**Задание A**
Замените «The image size is» на «The screenshot size is» в строках данных от строки с «Image resolution: width=2576 pixels, height=1400» по строку с «at (2109, 665).» включительно. Выведите только этот отрезок, оставив всё остальное без изменений.

**Страница**
=======

Канцлер Безбородко писал в Англию к своему родичу, Виктору Павловичу Кочубею:

«Князь (Потемкин) у Льва Александровича Нарышкина всякий вечер провождает. В городе уверены, что он женится на Марии Львовне. Принимают туда теперь людей с разбором, а вашу братью, молодежь, исключают». Дмитрий Львович Нарышкин, впоследствии обер-егермейстер, женился на польской княгине Марии Антоновне Четвертинской, знаменитой своею красотой и вниманием императора Александра I. По свидетельству современников, ее сердечная доброта отражалась у ней не только во взоре, но и в голосе, и в каждом ее приеме; она делала столько добра, сколько могла, и беспрестанно хлопотала за бедных и несчастных. Женившись на ней, Нарышкин выделился из родительского дома; это обстоятельство дало другу дома его, поэту Державину, написать грациозное стихотворение «Новоселье молодых», где он молодых хозяев воспевает под именем «Дафниса и Дафны».

Затем у Державина встречается и другое стихотворение, «Аспазии», написанное для Марьи Антоновны Нарышкиной. Она имела гибкий стан, правильные черты лица, большие глаза, приятнейшую улыбку, матовую, прозрачную, неполированного мрамора белизну кожи.

=======

**Исходные данные**
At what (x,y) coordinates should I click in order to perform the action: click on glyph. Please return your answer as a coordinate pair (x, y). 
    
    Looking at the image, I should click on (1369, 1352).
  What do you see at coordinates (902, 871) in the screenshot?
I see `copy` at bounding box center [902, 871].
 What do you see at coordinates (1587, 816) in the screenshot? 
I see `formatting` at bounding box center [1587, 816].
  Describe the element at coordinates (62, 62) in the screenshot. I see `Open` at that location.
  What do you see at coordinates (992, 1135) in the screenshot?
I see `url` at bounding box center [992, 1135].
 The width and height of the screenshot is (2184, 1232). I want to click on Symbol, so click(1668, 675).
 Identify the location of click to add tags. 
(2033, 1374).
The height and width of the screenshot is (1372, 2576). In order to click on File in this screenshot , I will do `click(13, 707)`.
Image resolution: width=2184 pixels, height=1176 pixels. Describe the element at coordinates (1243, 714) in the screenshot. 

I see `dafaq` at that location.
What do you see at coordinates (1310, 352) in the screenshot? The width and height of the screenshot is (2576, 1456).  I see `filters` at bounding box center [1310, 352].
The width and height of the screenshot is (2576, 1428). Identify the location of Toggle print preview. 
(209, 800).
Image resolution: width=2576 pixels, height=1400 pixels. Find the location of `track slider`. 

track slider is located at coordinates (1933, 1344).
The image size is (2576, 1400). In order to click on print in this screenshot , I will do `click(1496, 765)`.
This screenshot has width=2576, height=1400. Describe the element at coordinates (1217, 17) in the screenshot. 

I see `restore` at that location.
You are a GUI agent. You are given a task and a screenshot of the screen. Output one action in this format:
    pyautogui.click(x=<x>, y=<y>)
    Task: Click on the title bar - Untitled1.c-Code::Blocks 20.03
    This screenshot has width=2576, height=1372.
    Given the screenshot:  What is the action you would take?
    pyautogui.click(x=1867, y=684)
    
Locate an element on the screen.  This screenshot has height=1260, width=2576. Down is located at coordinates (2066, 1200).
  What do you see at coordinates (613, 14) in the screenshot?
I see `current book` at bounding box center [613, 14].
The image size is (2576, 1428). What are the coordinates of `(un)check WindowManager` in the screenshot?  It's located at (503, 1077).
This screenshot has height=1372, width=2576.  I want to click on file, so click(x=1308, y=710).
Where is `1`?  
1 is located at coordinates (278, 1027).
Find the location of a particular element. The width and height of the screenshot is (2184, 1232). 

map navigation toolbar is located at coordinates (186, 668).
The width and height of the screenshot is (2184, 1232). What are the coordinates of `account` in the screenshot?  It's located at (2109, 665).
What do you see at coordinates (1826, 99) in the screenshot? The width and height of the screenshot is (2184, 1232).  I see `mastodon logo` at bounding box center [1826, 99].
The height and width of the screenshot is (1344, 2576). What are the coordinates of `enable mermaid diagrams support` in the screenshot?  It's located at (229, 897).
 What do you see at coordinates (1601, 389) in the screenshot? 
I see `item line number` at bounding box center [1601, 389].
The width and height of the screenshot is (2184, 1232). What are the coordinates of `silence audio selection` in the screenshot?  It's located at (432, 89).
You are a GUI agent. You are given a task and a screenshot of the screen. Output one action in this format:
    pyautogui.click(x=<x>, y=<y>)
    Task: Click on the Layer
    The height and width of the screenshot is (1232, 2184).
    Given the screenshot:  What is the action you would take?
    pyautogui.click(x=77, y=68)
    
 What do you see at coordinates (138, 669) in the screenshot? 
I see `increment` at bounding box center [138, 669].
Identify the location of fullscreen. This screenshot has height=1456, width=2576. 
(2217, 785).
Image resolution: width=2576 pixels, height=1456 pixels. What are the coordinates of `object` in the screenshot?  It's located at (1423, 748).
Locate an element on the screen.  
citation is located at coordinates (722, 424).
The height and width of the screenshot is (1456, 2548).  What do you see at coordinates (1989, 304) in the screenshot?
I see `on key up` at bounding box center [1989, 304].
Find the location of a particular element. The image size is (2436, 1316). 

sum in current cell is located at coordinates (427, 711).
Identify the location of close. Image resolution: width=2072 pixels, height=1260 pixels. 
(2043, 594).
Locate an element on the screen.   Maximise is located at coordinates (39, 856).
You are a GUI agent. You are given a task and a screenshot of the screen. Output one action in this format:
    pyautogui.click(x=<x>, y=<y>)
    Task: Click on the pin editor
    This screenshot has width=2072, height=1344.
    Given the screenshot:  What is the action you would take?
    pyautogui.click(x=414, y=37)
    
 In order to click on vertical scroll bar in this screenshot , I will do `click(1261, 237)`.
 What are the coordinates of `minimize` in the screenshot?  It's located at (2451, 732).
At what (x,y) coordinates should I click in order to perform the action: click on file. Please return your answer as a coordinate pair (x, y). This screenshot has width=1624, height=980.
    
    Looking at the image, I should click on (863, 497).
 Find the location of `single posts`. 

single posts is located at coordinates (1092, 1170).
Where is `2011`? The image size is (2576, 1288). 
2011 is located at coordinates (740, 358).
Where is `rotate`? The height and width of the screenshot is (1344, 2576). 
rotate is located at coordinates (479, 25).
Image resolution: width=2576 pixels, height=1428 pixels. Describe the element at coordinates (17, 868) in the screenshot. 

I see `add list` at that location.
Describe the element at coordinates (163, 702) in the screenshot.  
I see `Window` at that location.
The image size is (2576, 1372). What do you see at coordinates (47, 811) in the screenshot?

=======

**Задание B**
Продолжите текст о семье Нарышкиных после его последней фразы.

**Результат A**
Image resolution: width=2576 pixels, height=1400 pixels. Find the location of `track slider`. 

track slider is located at coordinates (1933, 1344).
The screenshot size is (2576, 1400). In order to click on print in this screenshot , I will do `click(1496, 765)`.
This screenshot has width=2576, height=1400. Describe the element at coordinates (1217, 17) in the screenshot. 

I see `restore` at that location.
You are a GUI agent. You are given a task and a screenshot of the screen. Output one action in this format:
    pyautogui.click(x=<x>, y=<y>)
    Task: Click on the title bar - Untitled1.c-Code::Blocks 20.03
    This screenshot has width=2576, height=1372.
    Given the screenshot:  What is the action you would take?
    pyautogui.click(x=1867, y=684)
    
Locate an element on the screen.  This screenshot has height=1260, width=2576. Down is located at coordinates (2066, 1200).
  What do you see at coordinates (613, 14) in the screenshot?
I see `current book` at bounding box center [613, 14].
The screenshot size is (2576, 1428). What are the coordinates of `(un)check WindowManager` in the screenshot?  It's located at (503, 1077).
This screenshot has height=1372, width=2576.  I want to click on file, so click(x=1308, y=710).
Where is `1`?  
1 is located at coordinates (278, 1027).
Find the location of a particular element. The width and height of the screenshot is (2184, 1232). 

map navigation toolbar is located at coordinates (186, 668).
The width and height of the screenshot is (2184, 1232). What are the coordinates of `account` in the screenshot?  It's located at (2109, 665).

**Результат B**
Ф. Вигель, видевший Нарышкину, описывает встречу так: «Разиня рот, стоял я перед ее ложей и преглупым образом дивился ее красоте, до того совершенной, что она казалась неестественною, невозможною; скажу только одно: в Петербурге, тогда изобиловавшем красавицами, она была гораздо лучше всех».

Род князей Четвертинских происходит от русских государей, от Святого Владимира и от правнука его, Святополка, князя Черниговского.

Потомство последнего сделалось подвластно Литве, когда этот край отделился от России. Предки Четвертинских, размножаясь, обеднели. При Петре Великом Гедеон, князь Четвертинский, был православным митрополитом в Киеве, и уже потомки его впали в католицизм и затем возвысились в Польше в почестях. Отец княгини Марии Антоновны был умерщвлен в 1794 году во время варшавского возмущения.

Про брата мужа Марии Антоновны в обществе тоже много ходило анекдотов и рассказов. Так, на каком-то торжественном празднестве в Кадетском корпусе в присутствии великого князя Константина Павловича и многих высших сановников Нарышкин подходит к великому князю и говорит:

– У меня тут тоже есть младший.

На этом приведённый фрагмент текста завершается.